Like little stars.
Thea Gilmore matters. Thea Gilmore is the real thing. Not just because this 23-year-old woman-child is a brilliant acerbic songwriter. Nor because she sings her verse with a voice you could imagine Emma Peel possessing if that black-leather secret agent could indeed sing. No. Thea Gilmore is important because her quirky five-CD oeuvre (her best and perhaps finest album, “Avalanche,” released in mid-September) documents a prolific precocity we haven’t witnessed since Elvis was a kid (I mean the British Elvis, of course).
Thea is also British, born in 1979. She began recording her own songs in 1995, when she was just 16. This teenager was no Britney, singing about puppy love and navel rings. Instead, she wrote lyrics like some delinquent Sylvia Plath: “I am like a bitch in heat”; “You fucked your way in, you can fuck your way out”; “You tattooed my image on the lips of all your friends/ As some tight cunt to fuck and leave and fuck again …” Yet her sound wasn’t punk. Gilmore’s first records were produced with that guitar/keyboard ethereal Brian Eno-begat-Daniel Lanois-begat-Malcolm Burn high-tech whoosh sound (think Emmylou Harris’ last few albums), the kid’s lyrics sound elegantly dangerous, not juvenile — the difference between a spotty girl with a Mohawk lugging an axe vs. a Hitchcock cool blonde in a evening gown hiding a razor between her legs.

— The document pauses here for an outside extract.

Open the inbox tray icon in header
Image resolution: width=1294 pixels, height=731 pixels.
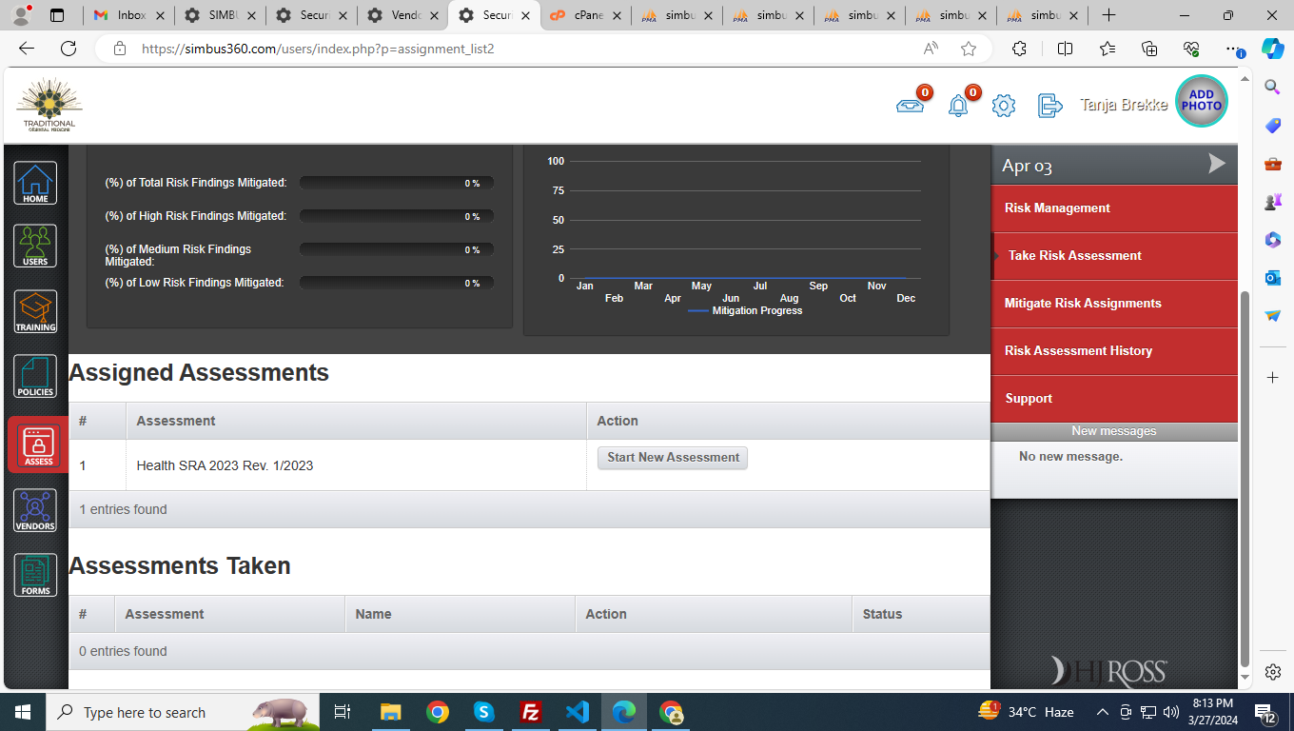[x=910, y=106]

By the time Gilmore hit 20, what had been juvenile and bombastic in her music matured into serious beauty. Terrible beauty. Her last three records — recorded over a period of 18 months — are just a notch below masterpieces. The three discs are “Rules for Jokers” (2002), the double CD “Songs From the Gutter” (2002; only available on the Internet) and the just-released “Avalanche.” As we speak, she is recording a record of covers. She has just finished recording Neil Young’s “The Old Laughing Lady” as she takes my phone call.
“On your new song ‘Juliet,’” I say, “you sing, ‘There’s something so beautifully chic/ About burning out so young.’ Can you tell me your life story before music?”

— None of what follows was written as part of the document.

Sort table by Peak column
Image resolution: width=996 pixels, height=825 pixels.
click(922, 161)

“I was born in Oxfordshire of hippie parents of Irish origin,” she says. “It was a leafy upbringing. My mates were a few sheep and some cows that lived up the green. Horses were a massive part of my life. My mother does falconry by horseback. My father was a chiropractor who preferred treating horses to humans. I grew up on Bob Dylan records and ska. It was expected that I would be an accomplished rider, but I was excited by words at a young age. I shunned the equestrian life. I started writing songs and met my producer at 16. When you hit that age in England they make you go out and spend two weeks somewhere in what’s called Work Experience. There was a recording studio near my house [Fairport Convention's Woodworm Studios]. I loved listening to music so I thought, ‘Let’s go hear how it is made.’ I met this guy who walked in and we struck up a quiet, profound relationship about music.”

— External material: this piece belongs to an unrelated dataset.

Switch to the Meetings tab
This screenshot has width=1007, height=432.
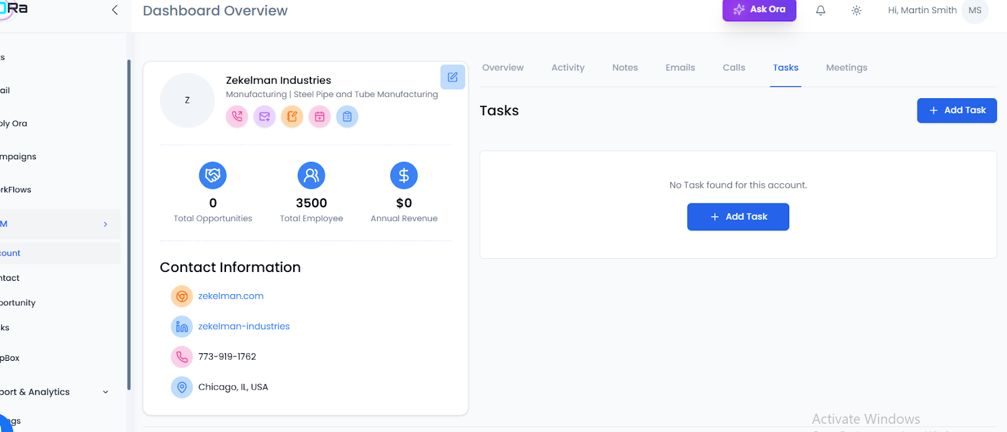click(x=847, y=67)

That “guy,” Nigel Stonier — the girl’s senior by at least a decade — was a knockabout on the U.K. folk scene, writing songs for Fairport Convention and gigging with Lindisfarne. “I got to know Thea gradually through hanging out after sessions,” he e-mails me. “She had this quiet intensity about her, and striking intelligence. I guess you kinda knew she was someone who’d be successful in whatever field she chose. She sent me a tape of five songs some time later. The first song was called ‘Hydrogen,’ and I’m not prone to dramatic pronouncement, but I can honestly say that 50 seconds in I knew I was hearing someone exceptional.”
He produced Gilmore’s first EP. Another elder named Sara Austin heard it and became her agent. Both have remained with their girl since. What a juicy story if these three had some kind of pseudo-Lolita ménage à trois going on! I only suggest it because it would fit the sexual dynamics of Gilmore’s lyrics. What we know positively is that Nigel and Sara were junkies for Thea’s talent. “I met Thea at the end of ’96, when she was just turning 16,” Austin tells me via e-mail. “The gig was a bit ropey but even then Thea had an awesome presence, and the songs were amazing.”
Gilmore’s “amazing” songs were hard for British critics to pin down from the jump. Since she was definitely not a neo-punk, she must be a “folk singer.”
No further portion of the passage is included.